I think Linux will have to move to a microkernel architecture before this can work. Once you have separate "processes" for hardware drivers, running two userlands side-by-side should be a piece of cookie (at least compared to the earlier task of converting the rest of the kernel).

Will be interesting to see where this goes. I like the idea, but if I were to go in that direction, I would choose something like a Genode kernel to supervise multiple Linux kernels.

replies(3): >>45307924 #>>45307985 #>>45313771 #
elteto ◴[] No.45307924[source]
You just don't share certain devices, like Bluetooth.
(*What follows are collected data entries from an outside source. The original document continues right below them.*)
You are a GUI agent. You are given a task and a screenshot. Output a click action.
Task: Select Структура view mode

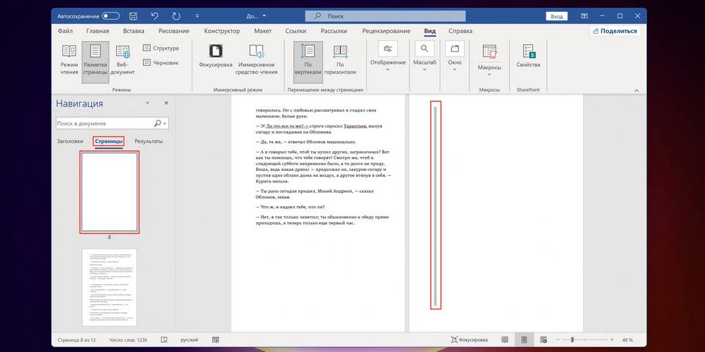tap(161, 48)
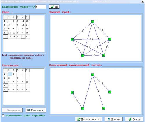Click the green checkmark OK button
The width and height of the screenshot is (145, 122).
pyautogui.click(x=54, y=7)
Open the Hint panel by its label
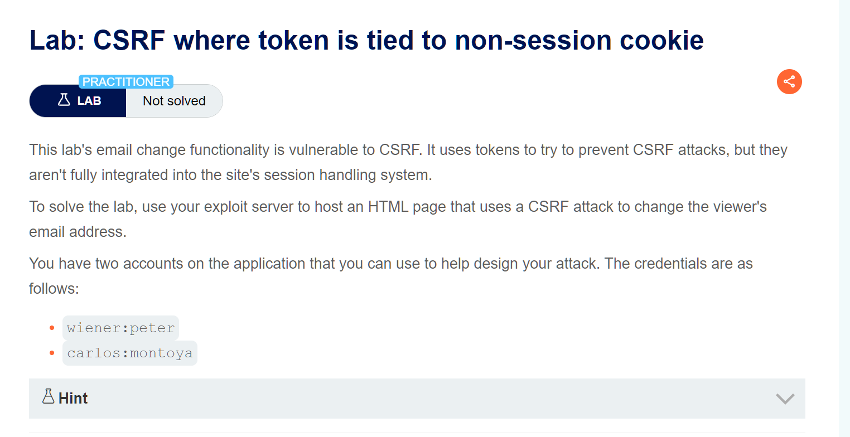Viewport: 850px width, 437px height. coord(73,399)
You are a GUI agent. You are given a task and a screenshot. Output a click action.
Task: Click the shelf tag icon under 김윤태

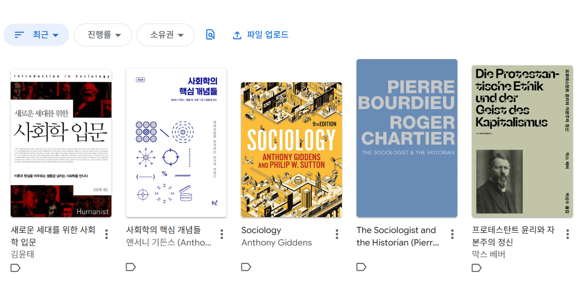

The "main" kernel will probably own the boot process and manage some devices exclusively. I think the real advantage is running certain applications isolated within a CPU subset, protected/contained behind a dedicated kernel. You don't have the slowdown of VMs, or have to fight against the isolation sieve that is docker.
replies(1): >>45309251 #
yjftsjthsd-h ◴[] No.45309251[source]
That's fine for

  - Enhanced security through kernel-level separation
  - Better resource utilization than traditional VM (KVM, Xen etc.)
but I don't think it works for

  - Improved fault isolation between different workloads
  - Potential zero-down kernel update with KHO (Kernel Hand Over)
since if the "main" kernel crashes or is supposed to get upgraded then you have to hand hardware back to it.
replies(2): >>45309440 #>>45311469 #
1. samus ◴[] No.45311469[source]
The old kernel boots the new kernel, possibly in a "passive" mode, performs a few sanity checks of the new instance, hands over control, and finally shuts itself down.